Introduction: The mitogen-activated protein kinase interacting kinases (MNKs) modulate protein translation through the phosphorylation of eukaryotic initiation factor 4E (eIF4E) at serine 209, which is crucial for tumorigenesis but dispensable for normal development. MNKs are implicated in various pathological processes, including inflammation, obesity, cancer, etc. Thus, MNKs are considered as potential drug targets and the development of potent and selective MNK inhibitors is a current research focus.
Areas covered: This review covers inhibitors of MNKs reported in patents published in the online databases of the World Intellectual Property Organization and European Patent Office from 2019-2024. This review provides a landscape of available inhibitors, including their chemical structures, activity, and stage of development.

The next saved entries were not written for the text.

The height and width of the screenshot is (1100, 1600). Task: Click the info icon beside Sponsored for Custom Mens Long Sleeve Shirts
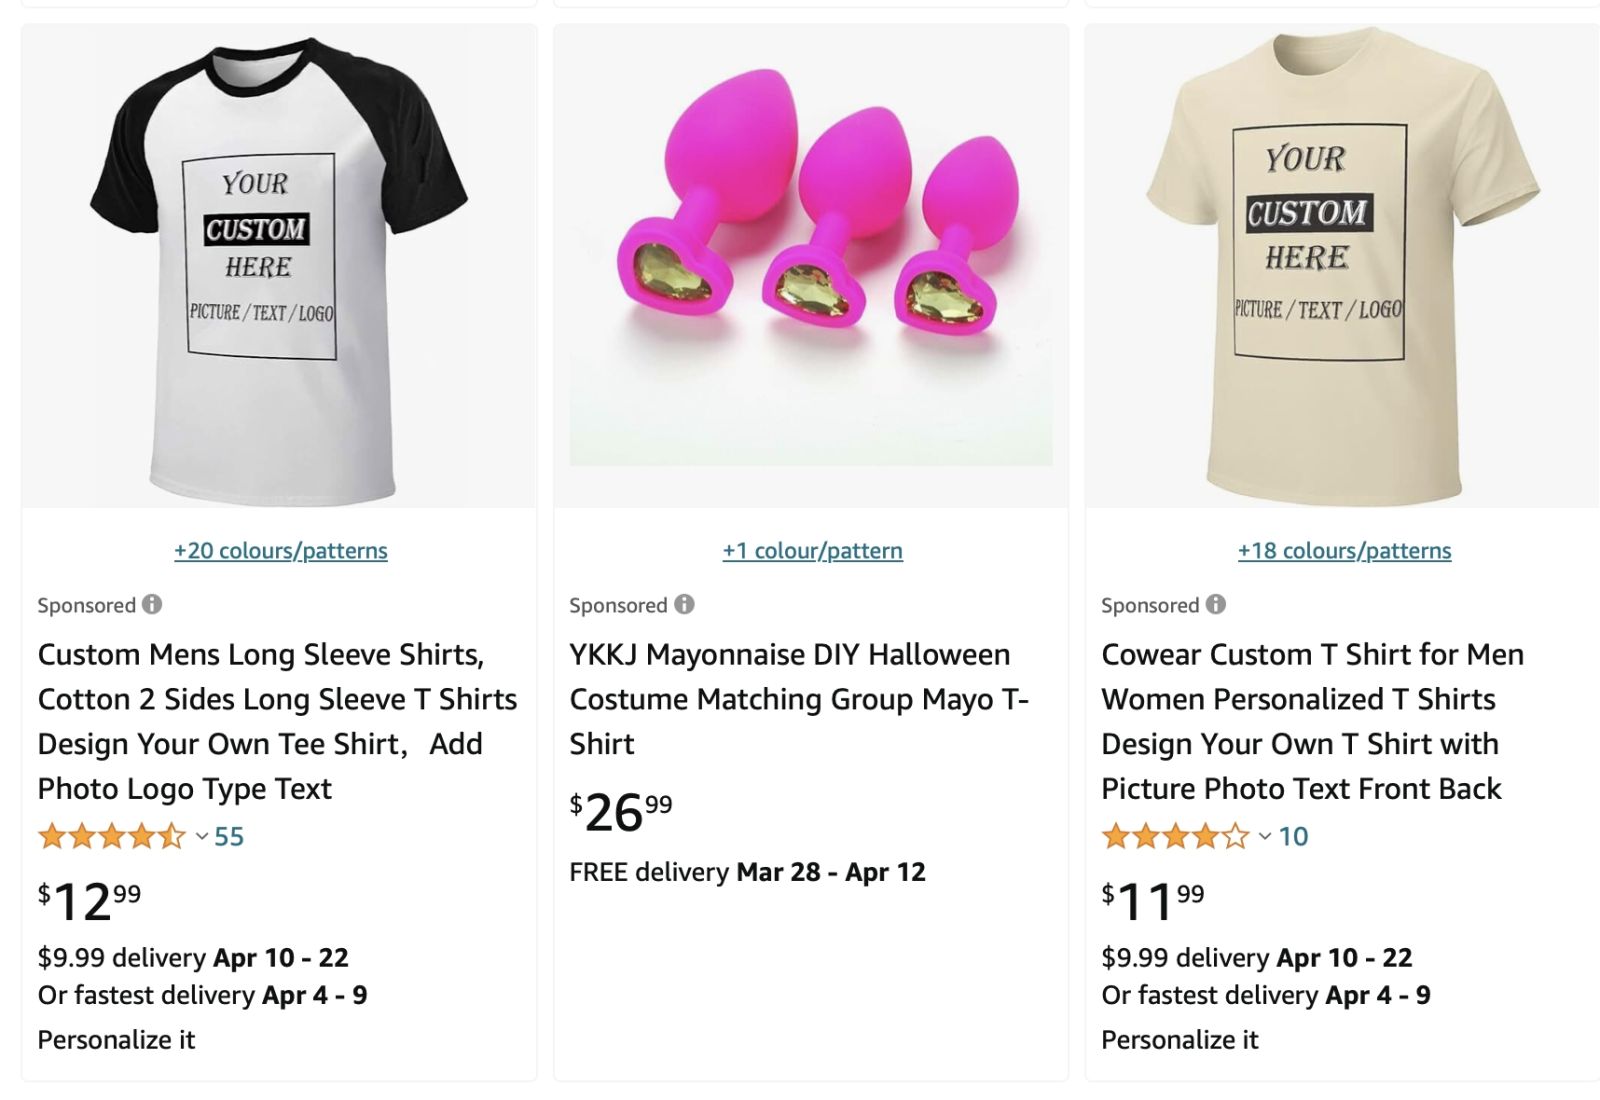(x=152, y=604)
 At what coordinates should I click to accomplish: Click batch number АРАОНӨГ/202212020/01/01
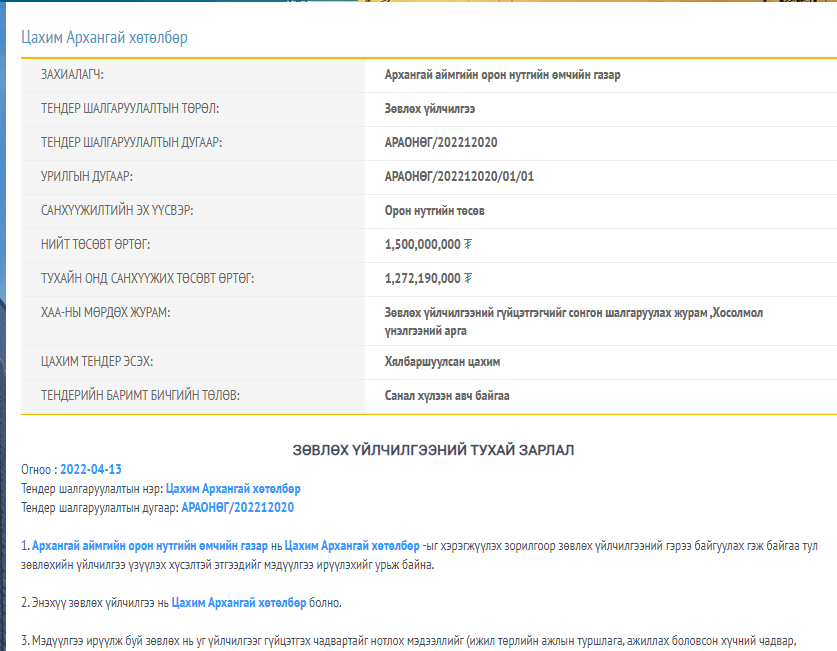click(x=459, y=177)
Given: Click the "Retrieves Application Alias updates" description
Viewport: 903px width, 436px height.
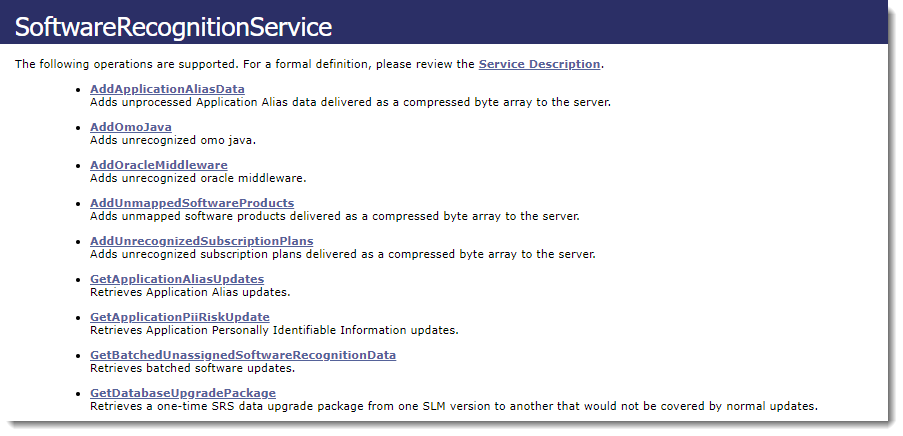Looking at the screenshot, I should click(x=189, y=292).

Expert opinion: In recent years, highly potent and selective inhibitors have been discovered and many of them show promising results in several preclinical cancer models. The majority of small-molecule inhibitors developed recently, similarly to the structure of eFT508 and ETC-206. Also, some new skeletons were disclosed and showed novel mechanisms, including non-traditional ATP competition and induced protein degradation by proteolysis targeting chimeras. Ongoing preclinical research and clinical trials will provide us more information on these new compounds and MNKs novel functions beyond cancer.
Keywords: MNK; anti-cancer; combination therapy; eIF4E; inflammation; metabolism.